Contudo há um risco latente: essa proteção pode se tornar excessiva. Quantos não prendem seus filhos em bolhas extremamente fechadas? Eles acabam sem percebe que, assim como a total liberdade, a total proteção coloca muita coisa em risco.
Aquele que se contenta com a segurança acaba vivendo uma existência medíocre
Entendam minha linha de raciocínio a partir da história de Aquiles. Como foi seu nascimento? Tétis, sua mãe, recebeu uma profecia: seu filho teria que escolher entre duas narrativas de vida — uma medíocre e longa, ou outra, gloriosa e curta. Eis aqui o fundamento da tensão entre buscar a estabilidade e arriscar-se por grandes feitos, uma vez que ninguém alça voos grandiosos sem correr riscos substanciais, e, no entanto, aquele que se contenta com a segurança acaba vivendo uma existência medíocre.
Apesar das circunstâncias serem diferentes, o
caso de Aquiles ilustra o mesmo drama humano, ou seja, a luta entre segurança e
liberdade. Este confronto não era travado por Aquiles em si mesmo, mas sim,
como mencionamos, por sua mãe, Tétis. Ela batalhava para lhe dar a máxima
proteção, sem nunca perceber que lhe dava uma vida medíocre. Isso é simbolizado
pelo momento em que a mãe submerge a criança no Rio da Invulnerabilidade. Ali,
cada parte de seu corpo é banhada, exceto pelo calcanhar, que é mantido fora do
fluxo, onde foi preciso segurar firme para que não se afogasse. Daí surge a
famosa expressão: “O calcanhar de Aquiles”.
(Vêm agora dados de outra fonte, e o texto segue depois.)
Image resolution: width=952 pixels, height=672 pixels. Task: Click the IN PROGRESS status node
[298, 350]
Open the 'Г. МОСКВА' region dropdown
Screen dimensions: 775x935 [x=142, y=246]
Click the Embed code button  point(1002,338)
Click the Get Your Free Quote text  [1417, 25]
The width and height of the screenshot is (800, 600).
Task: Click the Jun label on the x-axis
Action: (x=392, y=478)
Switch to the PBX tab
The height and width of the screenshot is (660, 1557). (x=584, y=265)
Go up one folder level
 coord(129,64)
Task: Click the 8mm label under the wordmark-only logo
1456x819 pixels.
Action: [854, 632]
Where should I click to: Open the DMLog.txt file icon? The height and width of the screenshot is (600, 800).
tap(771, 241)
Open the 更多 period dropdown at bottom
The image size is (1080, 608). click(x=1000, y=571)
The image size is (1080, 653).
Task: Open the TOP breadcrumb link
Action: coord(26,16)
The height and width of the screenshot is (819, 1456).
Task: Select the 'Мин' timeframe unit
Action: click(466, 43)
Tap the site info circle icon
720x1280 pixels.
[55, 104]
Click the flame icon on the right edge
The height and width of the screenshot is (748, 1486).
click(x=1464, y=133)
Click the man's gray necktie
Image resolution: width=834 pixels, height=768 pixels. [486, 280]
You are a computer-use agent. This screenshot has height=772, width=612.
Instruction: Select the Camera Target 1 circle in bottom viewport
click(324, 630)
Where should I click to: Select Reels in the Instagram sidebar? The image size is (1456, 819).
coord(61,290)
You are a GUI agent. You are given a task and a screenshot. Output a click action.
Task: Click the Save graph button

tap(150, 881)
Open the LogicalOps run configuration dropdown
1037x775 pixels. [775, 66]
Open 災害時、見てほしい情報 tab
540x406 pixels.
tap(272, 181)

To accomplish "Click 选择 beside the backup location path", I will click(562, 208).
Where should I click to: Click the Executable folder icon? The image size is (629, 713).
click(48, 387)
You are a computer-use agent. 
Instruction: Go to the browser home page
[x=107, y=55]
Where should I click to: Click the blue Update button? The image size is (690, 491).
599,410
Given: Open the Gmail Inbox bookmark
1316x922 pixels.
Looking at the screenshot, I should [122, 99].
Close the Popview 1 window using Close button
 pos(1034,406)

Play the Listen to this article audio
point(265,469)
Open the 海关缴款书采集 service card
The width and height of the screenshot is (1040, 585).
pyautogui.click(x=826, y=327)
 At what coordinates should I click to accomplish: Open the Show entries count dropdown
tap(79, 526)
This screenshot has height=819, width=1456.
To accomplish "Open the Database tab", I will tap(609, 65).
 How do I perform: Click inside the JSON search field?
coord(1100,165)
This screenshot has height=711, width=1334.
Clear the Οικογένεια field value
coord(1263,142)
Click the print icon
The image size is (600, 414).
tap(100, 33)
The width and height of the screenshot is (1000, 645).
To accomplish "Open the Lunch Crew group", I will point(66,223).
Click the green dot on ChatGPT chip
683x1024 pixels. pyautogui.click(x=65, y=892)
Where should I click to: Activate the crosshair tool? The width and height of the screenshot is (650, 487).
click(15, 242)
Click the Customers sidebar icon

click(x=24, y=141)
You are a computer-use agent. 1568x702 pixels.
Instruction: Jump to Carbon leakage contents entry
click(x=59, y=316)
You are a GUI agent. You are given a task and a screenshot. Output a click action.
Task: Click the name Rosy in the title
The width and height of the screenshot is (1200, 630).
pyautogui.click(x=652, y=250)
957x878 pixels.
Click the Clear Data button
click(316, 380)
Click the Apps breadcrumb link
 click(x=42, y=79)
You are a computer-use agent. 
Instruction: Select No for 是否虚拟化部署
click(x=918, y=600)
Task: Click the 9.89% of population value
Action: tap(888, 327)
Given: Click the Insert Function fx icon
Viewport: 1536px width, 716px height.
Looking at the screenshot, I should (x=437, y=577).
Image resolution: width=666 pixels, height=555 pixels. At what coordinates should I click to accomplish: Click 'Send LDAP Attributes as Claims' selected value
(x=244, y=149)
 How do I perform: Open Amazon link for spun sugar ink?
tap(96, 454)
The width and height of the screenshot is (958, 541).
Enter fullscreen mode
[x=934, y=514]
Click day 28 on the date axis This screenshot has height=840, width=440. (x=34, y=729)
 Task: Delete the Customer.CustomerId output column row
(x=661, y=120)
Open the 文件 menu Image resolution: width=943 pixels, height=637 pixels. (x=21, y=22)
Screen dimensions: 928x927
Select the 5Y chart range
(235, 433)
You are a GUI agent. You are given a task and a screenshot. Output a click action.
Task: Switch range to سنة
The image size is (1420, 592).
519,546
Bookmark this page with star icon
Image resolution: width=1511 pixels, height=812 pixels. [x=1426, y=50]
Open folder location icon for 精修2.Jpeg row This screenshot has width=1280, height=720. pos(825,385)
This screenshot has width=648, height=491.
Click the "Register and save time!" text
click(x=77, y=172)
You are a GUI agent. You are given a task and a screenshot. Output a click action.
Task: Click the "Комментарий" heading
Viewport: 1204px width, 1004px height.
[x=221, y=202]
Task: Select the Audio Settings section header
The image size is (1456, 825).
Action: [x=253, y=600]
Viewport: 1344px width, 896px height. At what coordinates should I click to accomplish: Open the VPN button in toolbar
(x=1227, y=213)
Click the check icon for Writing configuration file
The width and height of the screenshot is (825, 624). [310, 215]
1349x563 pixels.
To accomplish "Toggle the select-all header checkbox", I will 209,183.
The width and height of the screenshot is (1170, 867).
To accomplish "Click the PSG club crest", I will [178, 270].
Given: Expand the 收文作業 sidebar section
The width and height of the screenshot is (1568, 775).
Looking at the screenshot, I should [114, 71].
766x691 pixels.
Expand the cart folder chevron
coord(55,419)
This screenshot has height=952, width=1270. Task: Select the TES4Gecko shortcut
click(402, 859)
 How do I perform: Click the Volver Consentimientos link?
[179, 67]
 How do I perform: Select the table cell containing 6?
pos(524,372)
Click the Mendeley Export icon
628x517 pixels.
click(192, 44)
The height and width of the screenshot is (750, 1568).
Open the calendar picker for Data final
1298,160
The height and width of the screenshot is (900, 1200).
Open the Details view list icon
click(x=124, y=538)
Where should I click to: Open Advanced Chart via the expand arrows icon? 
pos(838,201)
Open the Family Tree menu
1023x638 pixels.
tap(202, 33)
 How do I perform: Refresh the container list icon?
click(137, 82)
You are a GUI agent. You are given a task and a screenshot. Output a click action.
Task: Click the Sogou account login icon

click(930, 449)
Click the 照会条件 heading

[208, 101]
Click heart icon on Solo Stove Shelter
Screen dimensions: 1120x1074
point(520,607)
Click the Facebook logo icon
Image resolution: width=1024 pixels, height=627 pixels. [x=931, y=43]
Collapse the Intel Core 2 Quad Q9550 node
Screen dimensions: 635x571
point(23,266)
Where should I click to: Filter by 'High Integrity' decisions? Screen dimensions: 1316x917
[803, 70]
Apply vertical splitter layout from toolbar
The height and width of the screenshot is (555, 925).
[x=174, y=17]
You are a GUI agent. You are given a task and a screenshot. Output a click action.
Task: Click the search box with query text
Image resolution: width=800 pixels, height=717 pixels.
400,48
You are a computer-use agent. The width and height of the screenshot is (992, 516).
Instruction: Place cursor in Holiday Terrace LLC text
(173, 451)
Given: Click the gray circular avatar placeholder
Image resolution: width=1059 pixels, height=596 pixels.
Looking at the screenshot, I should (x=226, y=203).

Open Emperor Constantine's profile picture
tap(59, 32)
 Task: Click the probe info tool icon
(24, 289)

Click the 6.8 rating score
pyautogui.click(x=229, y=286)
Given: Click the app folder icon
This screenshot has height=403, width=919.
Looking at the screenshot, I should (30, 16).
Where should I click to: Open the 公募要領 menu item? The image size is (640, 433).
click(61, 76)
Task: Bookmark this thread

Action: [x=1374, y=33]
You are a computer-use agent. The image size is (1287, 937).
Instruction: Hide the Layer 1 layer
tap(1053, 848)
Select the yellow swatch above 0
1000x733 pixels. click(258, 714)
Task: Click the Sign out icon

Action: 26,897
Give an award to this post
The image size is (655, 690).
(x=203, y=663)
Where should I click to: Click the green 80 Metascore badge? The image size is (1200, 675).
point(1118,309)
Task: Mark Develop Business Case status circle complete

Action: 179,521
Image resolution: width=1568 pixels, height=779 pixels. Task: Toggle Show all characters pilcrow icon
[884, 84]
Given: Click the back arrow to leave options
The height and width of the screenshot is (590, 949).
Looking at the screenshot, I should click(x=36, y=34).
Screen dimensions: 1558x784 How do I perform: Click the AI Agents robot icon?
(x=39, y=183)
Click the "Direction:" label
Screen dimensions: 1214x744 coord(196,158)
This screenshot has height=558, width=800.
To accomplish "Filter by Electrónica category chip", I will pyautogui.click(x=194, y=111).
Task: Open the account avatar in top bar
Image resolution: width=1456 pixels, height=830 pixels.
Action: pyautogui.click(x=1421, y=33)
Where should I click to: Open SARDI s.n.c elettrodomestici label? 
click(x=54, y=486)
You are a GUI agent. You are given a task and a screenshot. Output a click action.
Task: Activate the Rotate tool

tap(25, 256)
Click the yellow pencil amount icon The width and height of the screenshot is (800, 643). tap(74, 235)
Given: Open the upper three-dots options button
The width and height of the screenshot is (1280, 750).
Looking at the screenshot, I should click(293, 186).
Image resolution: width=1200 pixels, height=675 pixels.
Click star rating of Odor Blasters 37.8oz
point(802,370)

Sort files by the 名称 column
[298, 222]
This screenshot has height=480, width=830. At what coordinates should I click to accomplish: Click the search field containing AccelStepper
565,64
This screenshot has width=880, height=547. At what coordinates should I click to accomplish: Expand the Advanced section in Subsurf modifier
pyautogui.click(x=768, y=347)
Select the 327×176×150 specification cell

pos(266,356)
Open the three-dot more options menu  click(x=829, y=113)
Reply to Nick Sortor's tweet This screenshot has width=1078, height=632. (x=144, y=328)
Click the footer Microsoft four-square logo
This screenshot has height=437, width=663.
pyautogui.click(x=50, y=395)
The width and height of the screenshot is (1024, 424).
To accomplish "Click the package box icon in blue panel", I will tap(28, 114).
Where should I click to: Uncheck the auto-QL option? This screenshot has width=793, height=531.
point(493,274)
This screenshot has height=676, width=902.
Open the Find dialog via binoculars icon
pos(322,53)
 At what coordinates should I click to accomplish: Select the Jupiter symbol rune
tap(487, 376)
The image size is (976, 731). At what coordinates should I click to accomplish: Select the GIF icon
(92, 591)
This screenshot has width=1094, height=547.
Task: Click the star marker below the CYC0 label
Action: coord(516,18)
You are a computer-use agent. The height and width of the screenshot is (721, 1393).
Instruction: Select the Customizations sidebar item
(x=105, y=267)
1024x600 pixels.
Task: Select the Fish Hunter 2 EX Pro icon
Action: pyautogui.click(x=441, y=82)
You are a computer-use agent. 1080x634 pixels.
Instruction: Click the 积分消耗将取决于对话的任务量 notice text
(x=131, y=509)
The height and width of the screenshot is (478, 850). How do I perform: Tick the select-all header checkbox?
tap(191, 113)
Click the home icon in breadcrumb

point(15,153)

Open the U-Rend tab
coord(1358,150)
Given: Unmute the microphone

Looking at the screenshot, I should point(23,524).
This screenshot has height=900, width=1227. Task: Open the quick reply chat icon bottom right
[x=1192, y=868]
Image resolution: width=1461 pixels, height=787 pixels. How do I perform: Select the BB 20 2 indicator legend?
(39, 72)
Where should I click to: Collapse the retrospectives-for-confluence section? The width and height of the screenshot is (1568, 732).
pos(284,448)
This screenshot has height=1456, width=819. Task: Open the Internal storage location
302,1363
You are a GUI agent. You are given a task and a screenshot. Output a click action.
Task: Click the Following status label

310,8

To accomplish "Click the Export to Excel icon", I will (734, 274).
O calcanhar simboliza a imperfeição inerente à condição humana, a fragilidade que permeia todos os aspectos de nossa existência, inclusive a esfera da educação infantil. Psicologicamente, o excesso de estímulo em uma área tende a resultar em subestímulo em outras.
Imagine, se me permitirem, o retrato de uma mãe que identifica um carisma excepcional em seu filho. Ansiosa por garantir-lhe um futuro brilhante, mergulha na promoção da criança como um influenciador digital precoce, permitindo-lhe o uso indiscriminado de telas. Embora possa alcançar um sucesso estrondoso nas redes sociais, o preço pode ser muito alto: problemas de visão, distúrbios do sono, impactos no desenvolvimento cognitivo, ansiedade e uma sobrecarga emocional.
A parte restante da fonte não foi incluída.